Increased emphasis on consumer goods. In the summer and fall of 1953, however, a New Course was launched by the ruling parties of eastern Europe, in line with developments in the Soviet Union, which significantly raised the priority standing of consumers’ goods and services. Consumers’ rationing was generally abolished either just before the death of Stalin (as in Poland) or shortly thereafter (as in Czechoslovakia and Rumania). From then on, shortfalls in the output of consumer goods manifested themselves in declining inventories in retail stores, in queues, and in overt or covert price increases; in countries such as Czechoslovakia, which are dependent on food imports to supply their population, agricultural failures gave rise to balance-of-payments crises. Now that the claims on resources of heavy and light industry and of agriculture were more nearly equal, an allocation system based on ad hoc priority decisions was too blunt an instrument to carry out state policy. The current plans had to have sufficient “authority” to guide the economy throughout the year.
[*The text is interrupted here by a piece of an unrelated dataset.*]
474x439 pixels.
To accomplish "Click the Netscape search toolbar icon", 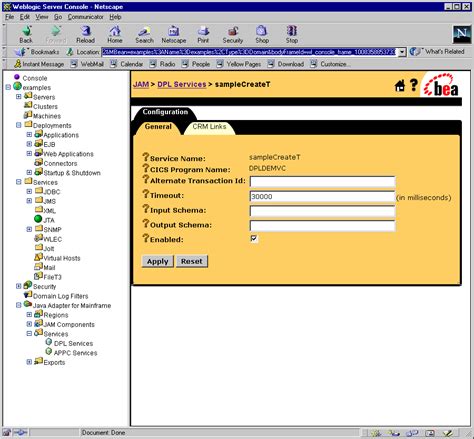I will (144, 34).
The need for a priori consistency of the plans compelled the planners to budget their resources more realistically. The trend toward more careful balancing was reinforced after the Poznan riots of June 1956 and the Hungarian revolution in October and November of the same year. Since that time the ruling parties in the region, but especially in the more developed nations, have recognized as a political constraint on the formulation of national economic plans that the total level of consumption and the average level of urban real wages must not be adversely affected by investment efforts or by circumstances of any sort. (It is remarkable, for instance, that private consumption increased slightly in Czechoslovakia in 1963, even though national income declined by 3–4 per cent during that year.) Another factor making for a more systematic attempt to achieve consistency in the current plans after 1953 was the increasing relative scarcity of labor available to industry, not only in Czechoslovakia and East Germany, where the pool of surplus labor from agriculture had been exhausted some time previously, but even in Rumania, where the intake of labor from the countryside was greatly reduced, compared with the first industrialization campaign after 1949. (The area-wide shortage of housing and other urban facilities contributed to the decision to slow down rural-urban migration.) The increasing scarcity of manpower reduced the planners’ ability to correct mistakes in the allocation of materials or investment funds by lavishing surplus labor on the sectors that had not received their share of critical resources.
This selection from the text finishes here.